Police helicopter vs. man with laser

Up in the air!

It's a helicopter.

It's a laser.

It's a ... felony?

It is when you point a laser at a helicopter in flight, contend Fairfax County Police and the commonwealth's attorney's office, who say Raymond Jeffrey Poli and his green laser light jeopardized a police crew's safety one dark and foggy Saturday morning.

A grand jury is expected to decide whether Poli should stand trial for the incident. His case is unusual -- but not the rarity it initially may seem.

Poli's attorney says his client was a guy who wondered why a helicopter kept passing over his house on Blue Jasmine Court at 5:15 a.m. on Feb. 27. When Poli's conventional flashlight couldn't pierce the fog to make out the helicopter's markings, Poli pulled out a laser that belonged to his son to take a look, said Poli's defense attorney, Rodney Leffler.

Fairfax police spokesmen said they could not discuss the case and a prosecutor in the case did not return phone messages, But in an interview, Leffler said his client "had no idea why the aircraft was up there at that hour and brought out the light trying to see who it belonged to."

The Fairfax officers in the helicopter were searching for a suspect in an unrelated case.

As laid out in a preliminary hearing on June 23, police video and audio equipment captured the burst of white light and then the laser beam that cut across their vision as they scoured the ground. To enhance their sight in darkness, the police crew wore night vision goggles (think the goggles that create those shadowy green video images in war footage).

Other pilots from military to medevac teams -- and an FAA study -- have found that bright external lights can cause a flare in the goggles, temporarily impairing sight.

By shining a laser on the helicopter, Fairfax police argue, Poli put them at risk and interfered with their search, both punishable as a felony under a section of Virginia state law that carries a potential prison sentence and fine. The flight team worked with patrol officers on the ground to track the source of the laser and arrested Poli, 47, at his home in Springfield.

Criminal cases over lasers and aircraft have followed increased interest by federal aviation experts in the safety threats lasers pose.

Pilots told the Federal Aviation Administration of about 1,476 incidents of lasers flashed into their aircraft during 2009, with 20 of those in Virginia and 13 in Maryland, federal records show.
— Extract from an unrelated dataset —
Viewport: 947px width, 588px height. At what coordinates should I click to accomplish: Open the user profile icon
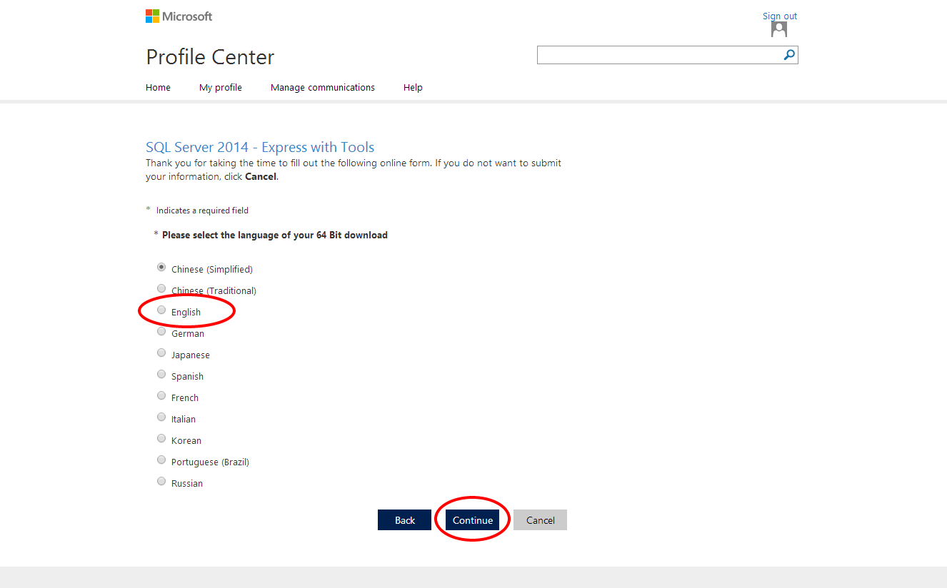tap(778, 29)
The number has risen steadily in the past five years from the 283 reported to the FAA nationwide in 2005 (with 3 three in Virginia and two in Maryland).

The National Transportation Safety Board also has taken an interest in the laser problem, ramping up its reviews quickly in the wake of a 1995 incident that left a a Southwest Airlines first officer temporarily blinded by light from an outdoor laser show as he was lifting off from McCarran International Airport in Las Vegas.

The first officer was disoriented for several minutes and handed off the flight to the captain, the NTSB found.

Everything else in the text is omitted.